2 possibilités s’offrent à vous pour commencer la photographie en HDR :

  1. Configurer votre appareil photo sur le mode HDR : il prendra lui même 3 photos (ou plus) les unes à la suite des autres qui seront fusionnées selon son algorithme pour en faire une seule HDR.
  2. Prendre vous même les photos exposées différemment (avec le mode bracketing par exemple) et les assembler pour en faire une photo HDR avec l’un des nombreux logiciels spécialisées (Photomatix Pro, Fusion HDR Pro pour Photoshop, Luminance HDR…)

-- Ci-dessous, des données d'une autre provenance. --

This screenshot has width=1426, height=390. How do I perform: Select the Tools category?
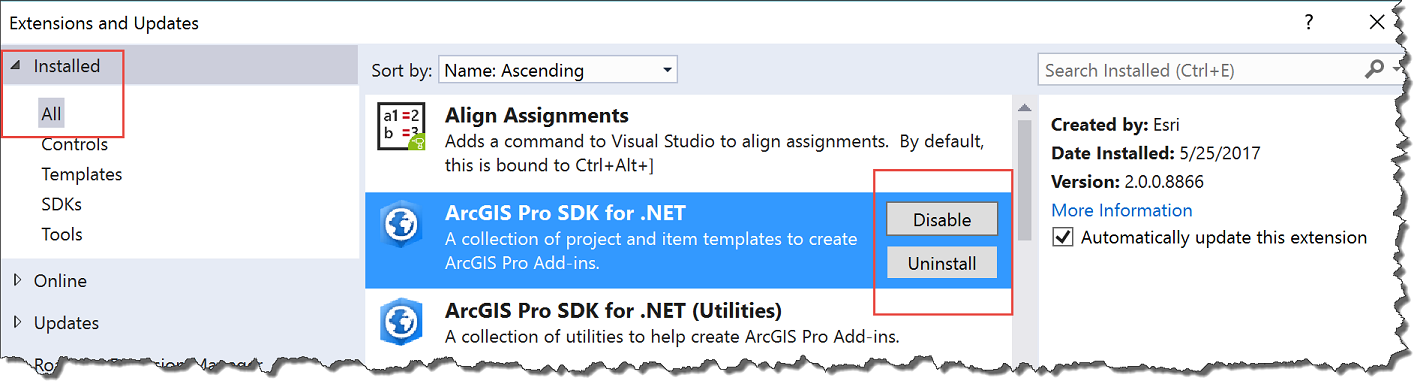coord(61,234)
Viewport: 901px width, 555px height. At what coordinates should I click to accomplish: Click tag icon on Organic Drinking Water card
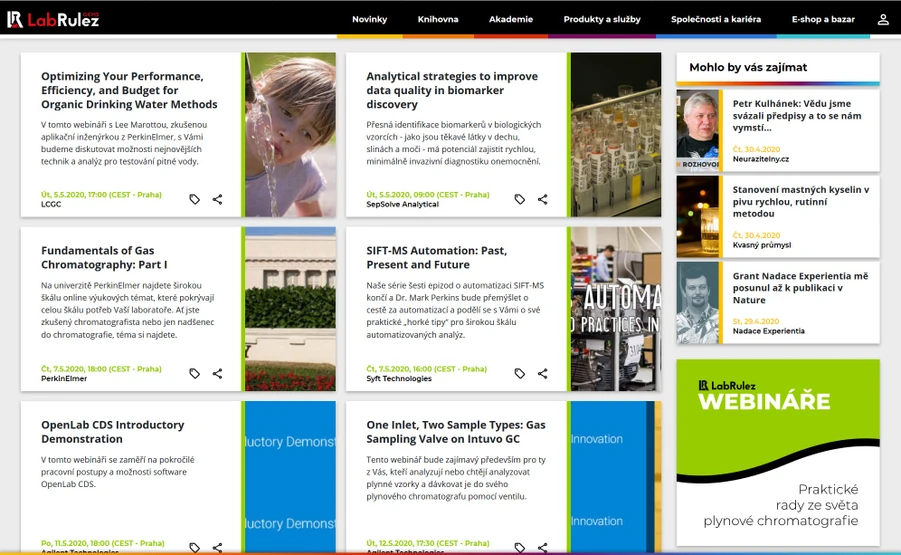pyautogui.click(x=195, y=199)
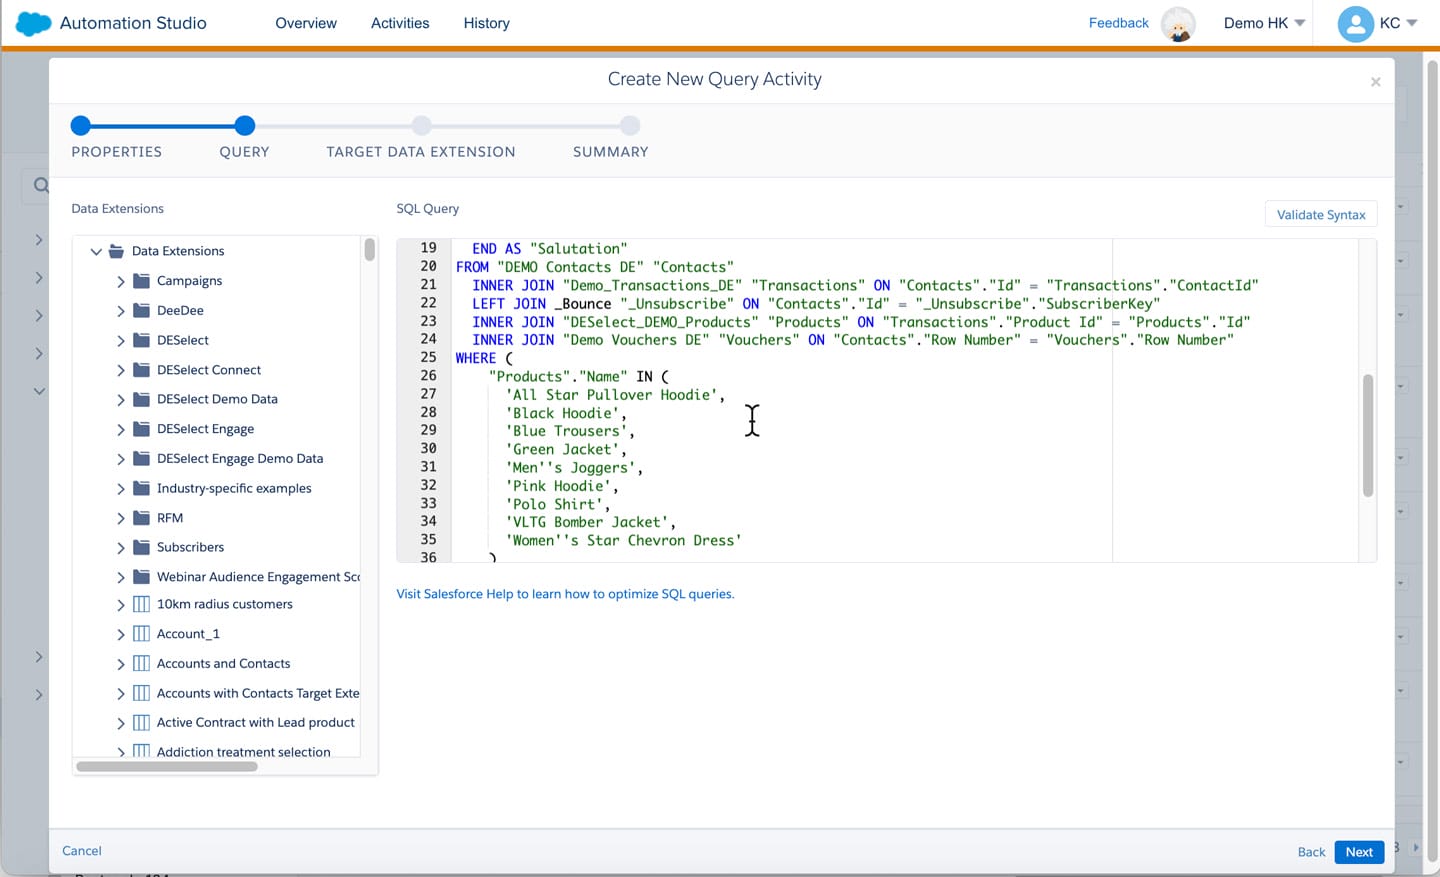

Pour conclure, quelques conseils pour bien débuter en HDR :

  1. Prenez vos photos à l’aide d’un trépied en utilisant le retardateur ou à défaut un bon appui afin d’obtenir des images ayant exactement le même cadrage
  2. Prenez vos photos rapidement les unes après les autres afin d’éviter tout changement de scène (lumière, sujet en déplacement…)
  3. Prenez vos photos en conservant la même ouverture (mode Av sur de nombreux reflex) pour ne pas faire varier la profondeur de champ sur les différentes images qui vont composer votre photo HDR.
  4. Si vous travailler avec un trépied, régler la sensibilité de l’appareil à 100 ISO afin de minimiser le bruit car les algorithmes de montage HDR sont souvent déjà générateurs de bruit.
  5. Prenez vos photos en RAW et non en Jpeg : les photos en RAW (sans compression) vous permettrons d’affiner vos paramètres au développement avant de lancer le processus HDR, notament au niveau de la balance des blancs.

Et une dernière astuce…

Il n’est pas possible de prendre un photo HDR d’un sujet trop en mouvement mais à condition de prendre votre photo au format RAW, certain filtres post-traitement (Photoshop, DxO Optics Pro,…) pourront vous procurer un résultat parfois très similaire.